[Exercise description]: Find "Where should I" below and begin at its line; stop after the line with "Task: Open the Apple menu icon". Output those lines exactly, without pictures.

[Material for this task]:

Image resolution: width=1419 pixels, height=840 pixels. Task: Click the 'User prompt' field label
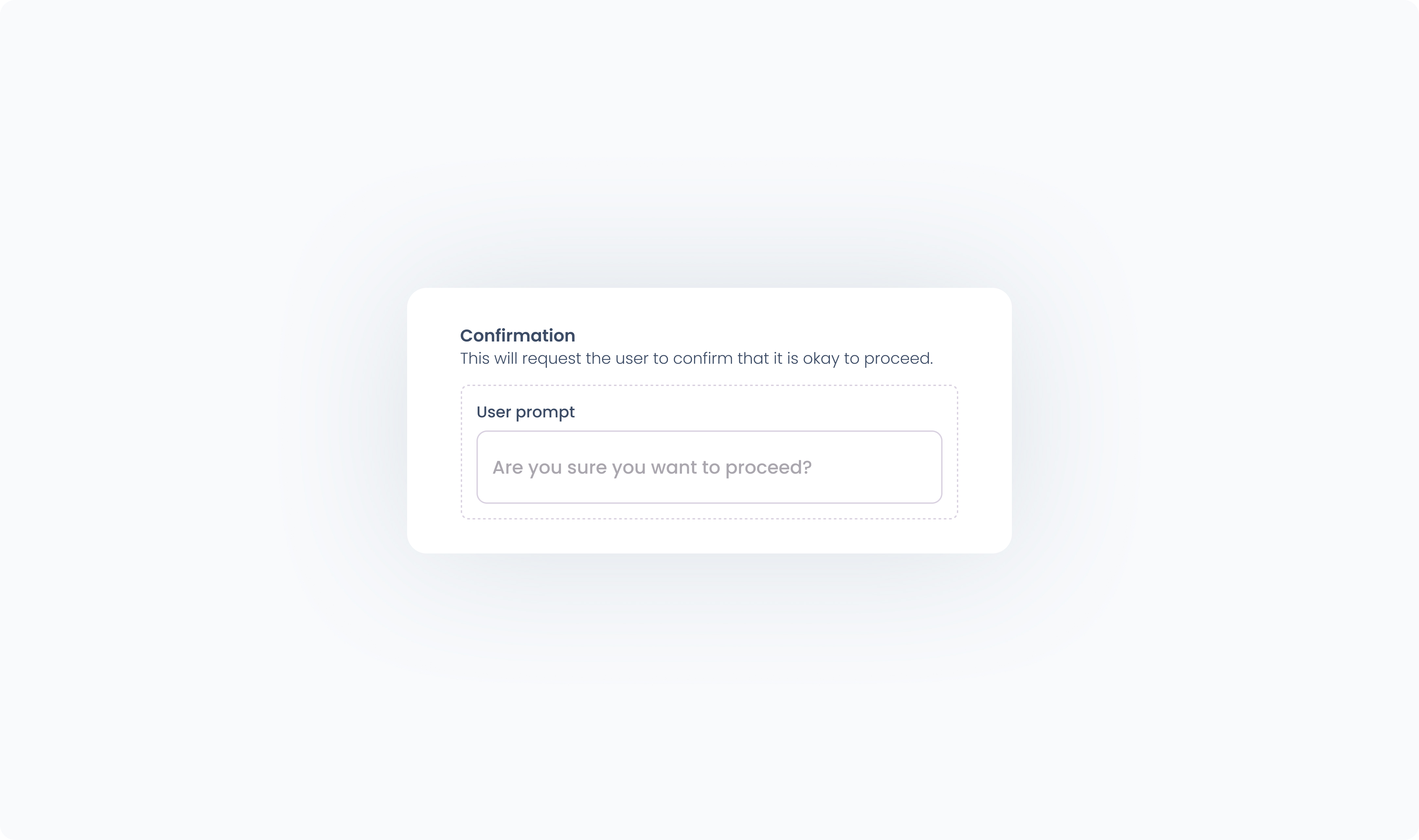(526, 412)
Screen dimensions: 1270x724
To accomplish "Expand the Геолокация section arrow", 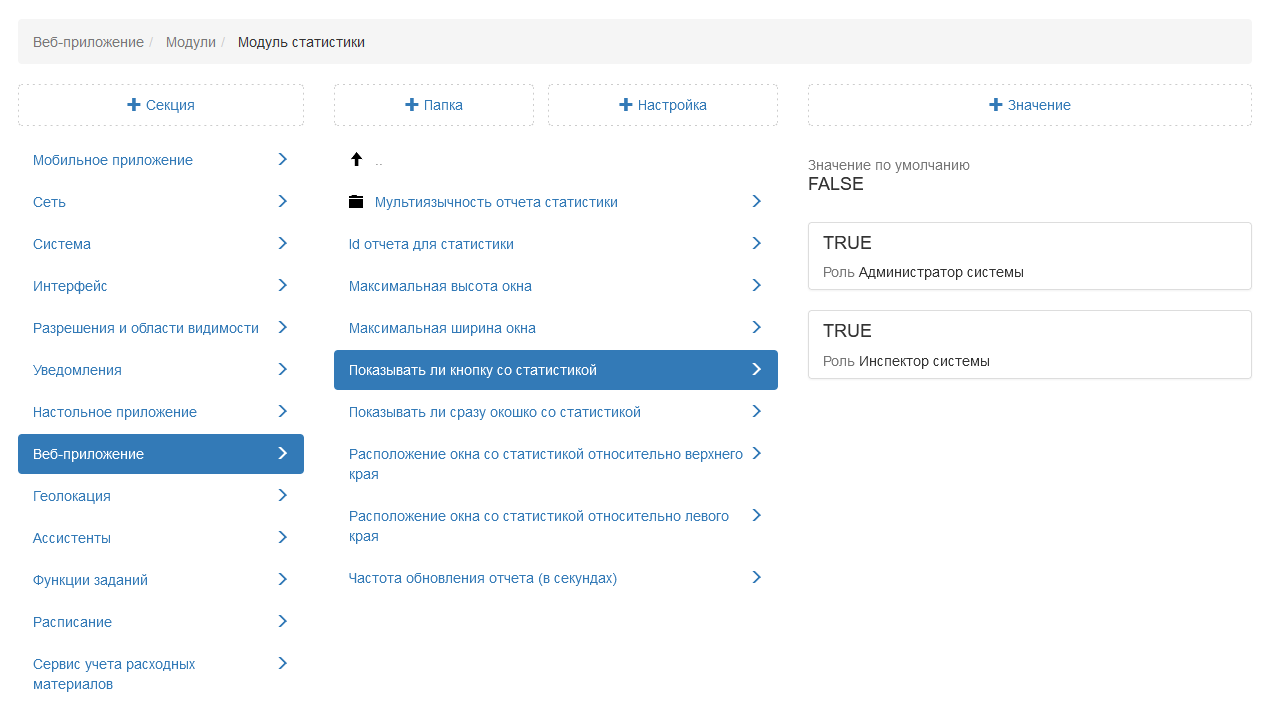I will point(282,495).
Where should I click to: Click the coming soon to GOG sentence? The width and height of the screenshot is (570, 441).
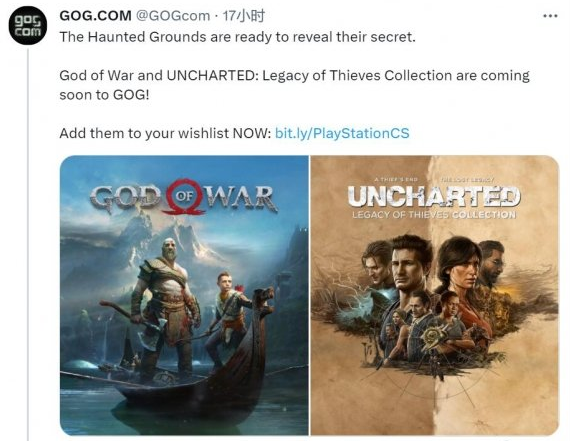pyautogui.click(x=294, y=85)
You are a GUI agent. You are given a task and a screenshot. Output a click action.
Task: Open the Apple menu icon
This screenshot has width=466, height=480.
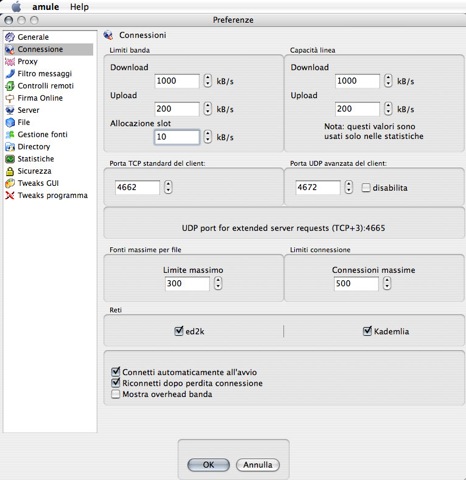click(16, 7)
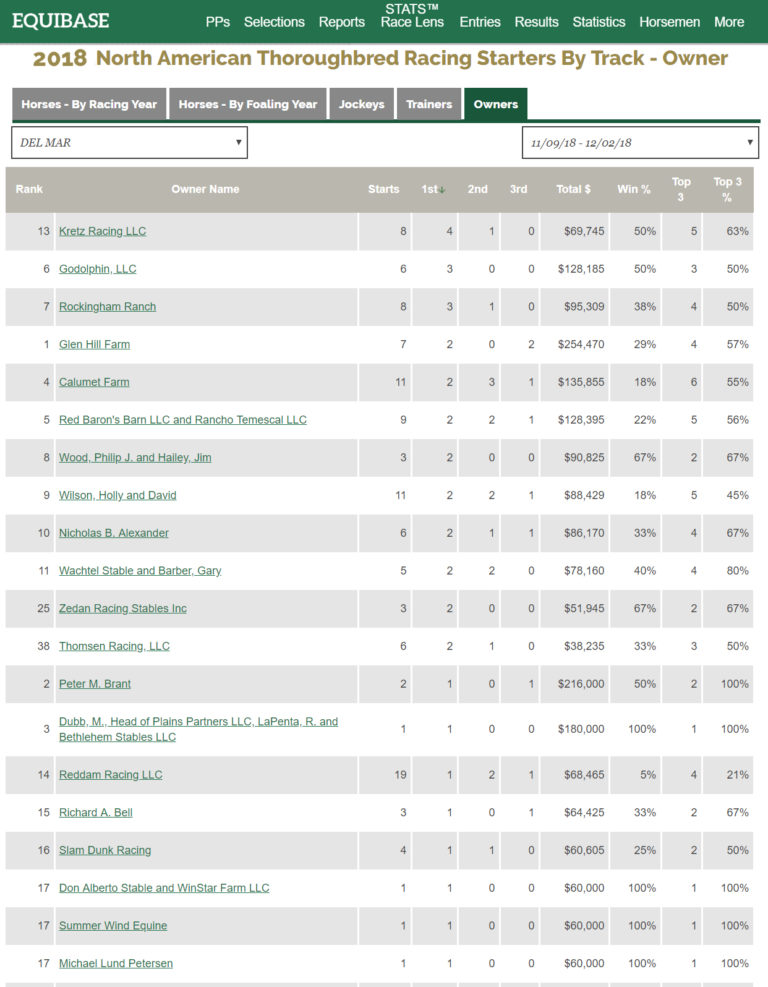
Task: Open the Entries menu
Action: pyautogui.click(x=480, y=22)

[Output]:
Where should I click to: Click the coming soon to GOG sentence? The width and height of the screenshot is (570, 441).
pyautogui.click(x=294, y=85)
You are a GUI agent. You are given a task and a screenshot. Output a click action.
Task: Open the Apple menu icon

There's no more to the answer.